After seeing many of the Android device announcements from the leaders like Samsung and HTC, it is clear they are fully marching down the path of strategically differentiating from the pack. This I believe is a good thing all together.

Samsung for example is taking a stab with their Galaxy Note line of products at differentiating their device experience by pairing it with a companion pen experience. HTC did something similar with the Flyer but has seemed to have abandoned that path for now. For Samsung however, including the pen as an accessory (which is where it belongs) has opened the door to bundling exclusive and proprietary software in order to enhance the pen experience. Samsung is shipping with the Galaxy Note Phone (I refuse to support the Phablet term), and the Galaxy Note 10.1 tablet, Adobe’s touch suite of products like Photoshop and Ideas. Samsung is also including their own S Note application for note taking and other useful pen experiences. Samsung is wisely using this strategy as a key differentiator and if you watch any screen media you will see their marketing is fully committed to this direction.

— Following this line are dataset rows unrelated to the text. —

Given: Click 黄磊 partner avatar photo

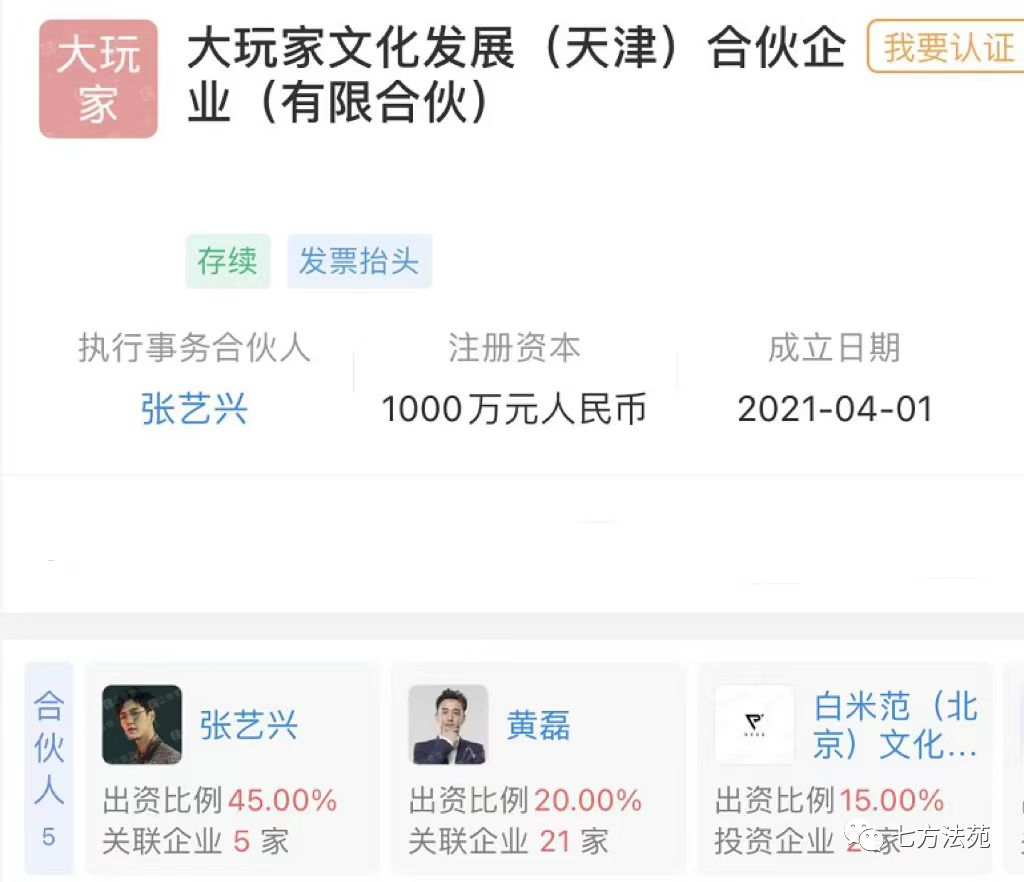Looking at the screenshot, I should coord(448,724).
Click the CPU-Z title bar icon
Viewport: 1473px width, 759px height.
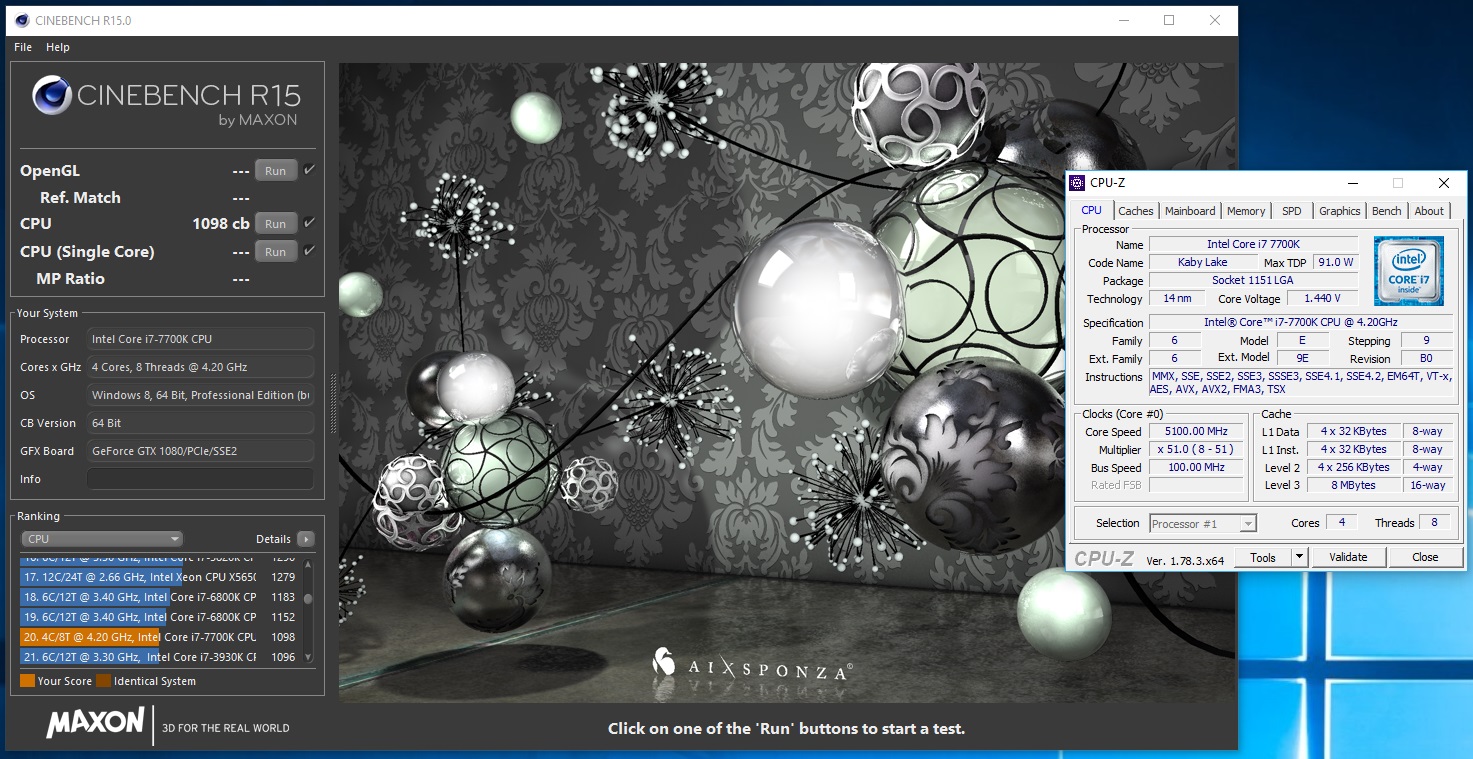(x=1077, y=183)
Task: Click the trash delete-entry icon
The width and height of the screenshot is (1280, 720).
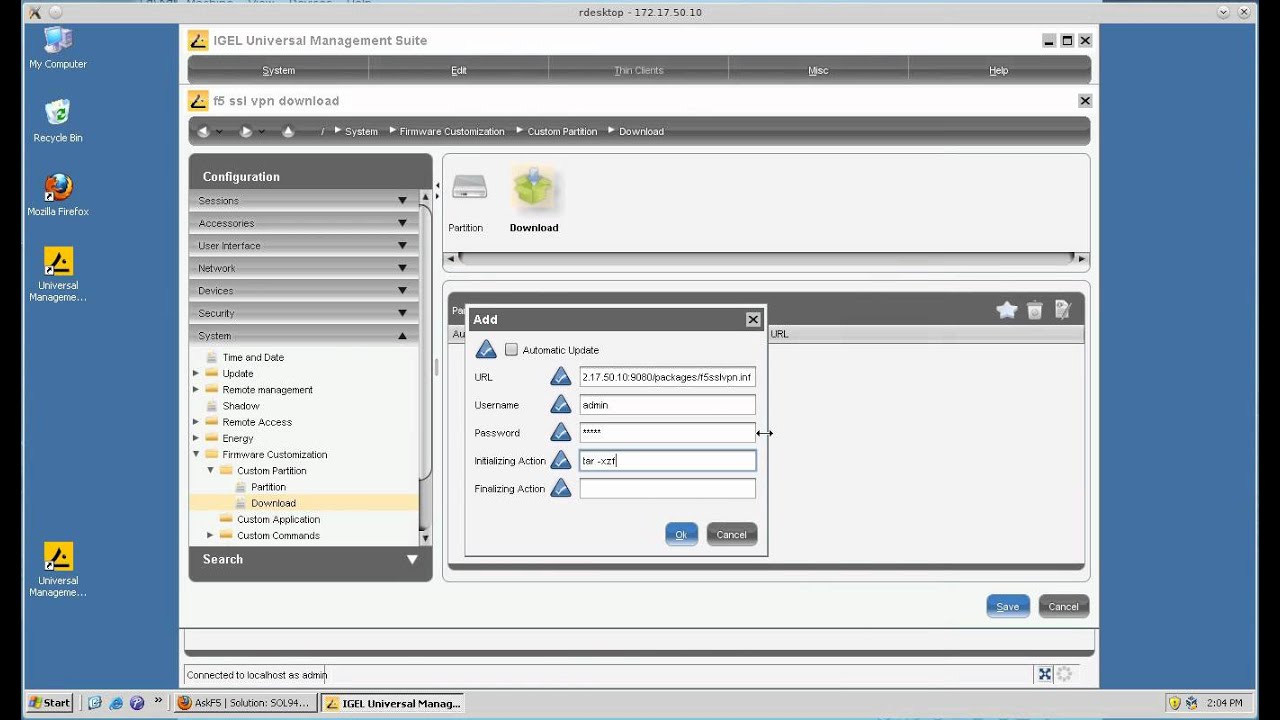Action: click(x=1035, y=311)
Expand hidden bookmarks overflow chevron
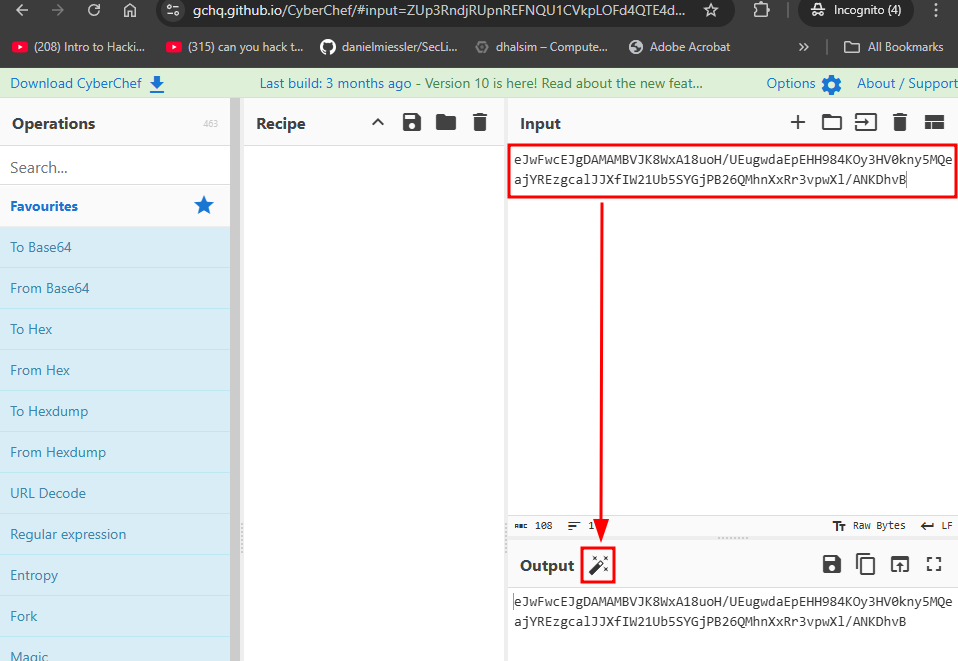Image resolution: width=958 pixels, height=661 pixels. click(x=804, y=47)
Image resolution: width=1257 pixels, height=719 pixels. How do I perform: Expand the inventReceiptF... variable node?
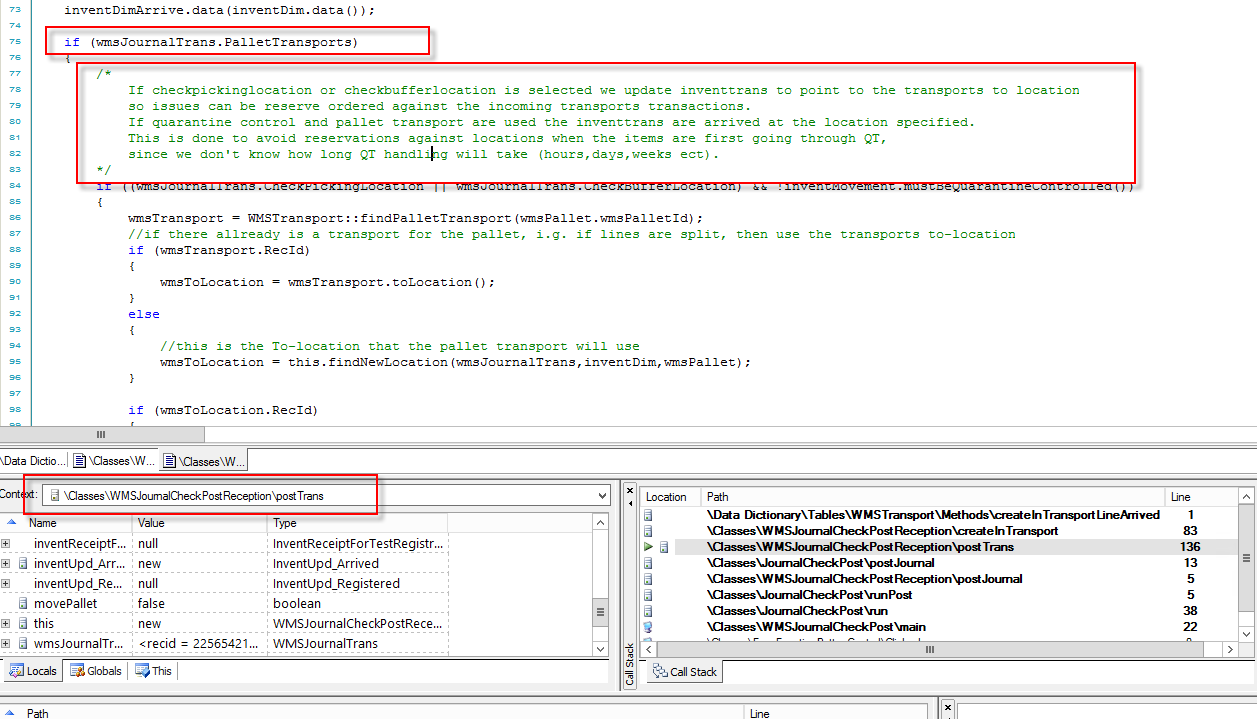coord(7,544)
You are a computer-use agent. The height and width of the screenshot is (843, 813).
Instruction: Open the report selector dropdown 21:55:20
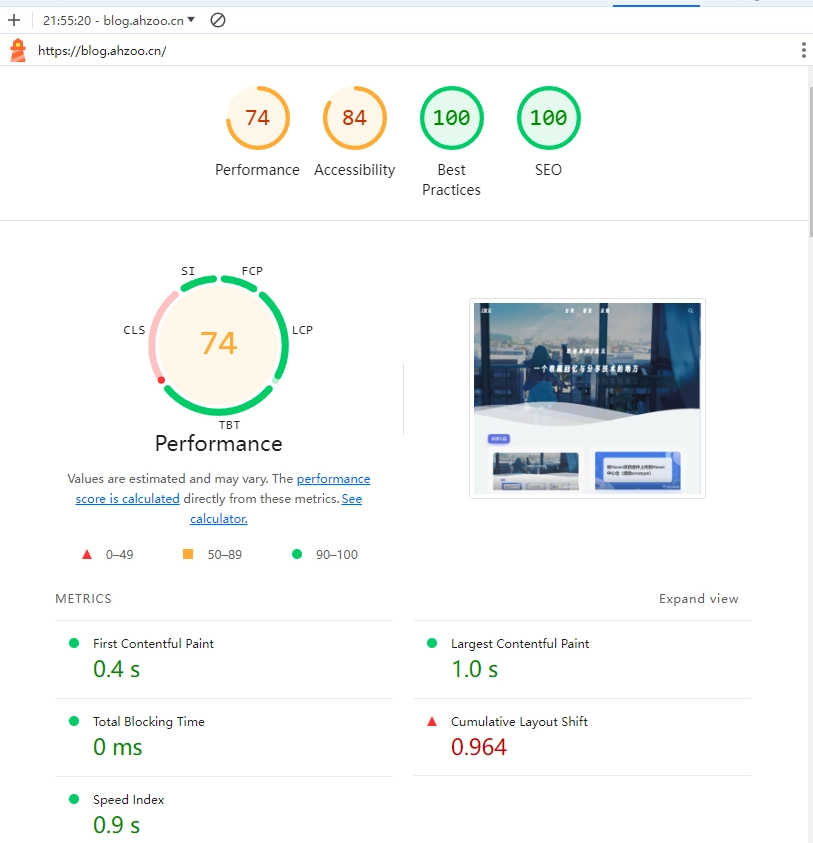(119, 20)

HTC has also been going down this path and has now furthered their strategy even more with the new Sense 4.0 UI.

Beyond Samsung, pen accessories at large seem to be a trend around Android tablets. LG announced their Optimus VU with a pen accessory and I expect pen accessories to continue to be used as a differentiator for the time being.

It is clear at this point there will be no stock Android prioritized devices by the OEMs, thus I question the market at all for Nexus devices. Throw on top of that the fact that the stock Android devices running the latest release take over a year to roll out in any large fashion. John Gruber makes a great observation:

Best to think of today’s Ice Cream Sandwich as a developer preview of next year’s mass market Android phones.

Focus on Device Family Brands
The other trend I am noticing, which is also a positive sign, is that HTC and Samsung for example are focusing more on family lines of devices. Peter Chou of HTC during their press conference announced that HTC intends to streamline their roadmap and focus HTC innovations. HTC kicked this off by releasing a new family line of devices called the One “series.” Their flagship product is the HTC One X which sports the latest Tegra 3 chipset from NVIDIA.

Samsung also is heading this direction with the Galaxy S series, Tab family and now with the Galaxy Note. Motorola also hopefully continues this direction with the Razr family. And Nokia as well with their Lumia line of devices. This direction is needed within the industry in order to stop the absurd device naming syndrome that has plagued many OEMs. When you have dozens of devices in channel all with different names and marketing material blitzing consumers with dozens of device names etc, the landscape can look incredibly confusing.

By focusing on a family line of devices, OEMs can differentiation and then position those differentiating features within a family line of devices for their appropriate target audience.

All in all, I am seeing some positive trends coming out of MWC 2012 that encourages me about the state of healthy competition within the mobile smart devices landscape.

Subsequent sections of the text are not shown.